The bottom line is clear: Our vital interests in Afghanistan are limited and military victory is not the key to achieving them. On the contrary, waging a lengthy counterinsurgency war in Afghanistan may well do more to aid Taliban recruiting than to dismantle the group, help spread conflict further into Pakistan, unify radical groups that might otherwise be quarreling amongst themselves, threaten the long-term health of the U.S. economy, and prevent the U.S. government from turning its full attention to other pressing problems. -- Afghanistan Study Group

Sunday, January 1, 2017

Update for Sunday, January 1, 2017

The new year brings no better news for Iraq, where the death toll in a double bombing in central Baghdad yesterday now stands at 30.

In Najaf, a suicide bombing at a checkpoint killed 6 police and injured 25 people.

In Mosul, the battle grinds on with Iraqi forces continuing to claim territorial gains amid major destruction of houses and infrastructure. Fleeing civilians are forced to wait for days to go through the screening process.

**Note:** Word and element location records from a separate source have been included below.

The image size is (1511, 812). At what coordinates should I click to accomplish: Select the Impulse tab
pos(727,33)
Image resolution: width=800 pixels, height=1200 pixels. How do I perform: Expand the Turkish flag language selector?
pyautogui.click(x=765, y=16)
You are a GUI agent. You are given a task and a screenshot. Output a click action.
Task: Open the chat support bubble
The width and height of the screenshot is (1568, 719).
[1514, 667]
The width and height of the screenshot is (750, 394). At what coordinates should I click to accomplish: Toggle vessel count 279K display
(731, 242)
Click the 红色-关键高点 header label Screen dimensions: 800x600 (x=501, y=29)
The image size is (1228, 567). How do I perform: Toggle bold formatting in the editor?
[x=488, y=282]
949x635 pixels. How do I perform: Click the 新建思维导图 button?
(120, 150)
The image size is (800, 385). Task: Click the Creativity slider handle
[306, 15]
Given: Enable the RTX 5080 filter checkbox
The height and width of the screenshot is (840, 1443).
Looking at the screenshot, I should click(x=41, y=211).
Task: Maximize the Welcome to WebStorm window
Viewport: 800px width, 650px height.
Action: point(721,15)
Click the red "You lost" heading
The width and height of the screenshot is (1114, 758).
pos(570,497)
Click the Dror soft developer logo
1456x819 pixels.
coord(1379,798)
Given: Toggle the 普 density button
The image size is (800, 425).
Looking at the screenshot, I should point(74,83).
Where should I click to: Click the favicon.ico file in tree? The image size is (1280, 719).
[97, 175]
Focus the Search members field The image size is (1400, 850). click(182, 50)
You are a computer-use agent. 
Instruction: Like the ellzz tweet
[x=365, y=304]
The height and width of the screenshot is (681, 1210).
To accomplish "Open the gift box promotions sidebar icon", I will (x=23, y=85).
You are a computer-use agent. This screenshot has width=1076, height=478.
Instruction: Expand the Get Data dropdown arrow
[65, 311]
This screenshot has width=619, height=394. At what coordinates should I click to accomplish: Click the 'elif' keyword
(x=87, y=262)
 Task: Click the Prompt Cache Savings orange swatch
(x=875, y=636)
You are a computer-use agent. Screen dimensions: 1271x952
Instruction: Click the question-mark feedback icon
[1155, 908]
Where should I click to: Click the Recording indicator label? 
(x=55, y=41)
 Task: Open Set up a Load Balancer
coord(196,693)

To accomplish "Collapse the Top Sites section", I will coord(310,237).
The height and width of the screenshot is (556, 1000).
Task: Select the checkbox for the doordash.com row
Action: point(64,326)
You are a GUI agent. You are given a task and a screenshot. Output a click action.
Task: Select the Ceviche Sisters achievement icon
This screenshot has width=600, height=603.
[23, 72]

U.S. Brigadier General Rick Uribe agrees with PM Abadi's forecast that the battle for Mosul will require another three months. He praises the Iraqi forces involved, but expects the battle for west Mosul to be even more difficult due to narrow streets that won't accommodate armored  vehicles.

AFP provides an eyewitness account of the fighting and the situation of civilians in they city, and those who choose to flee. Iraqi forces are making strenuous efforts to protect civilians.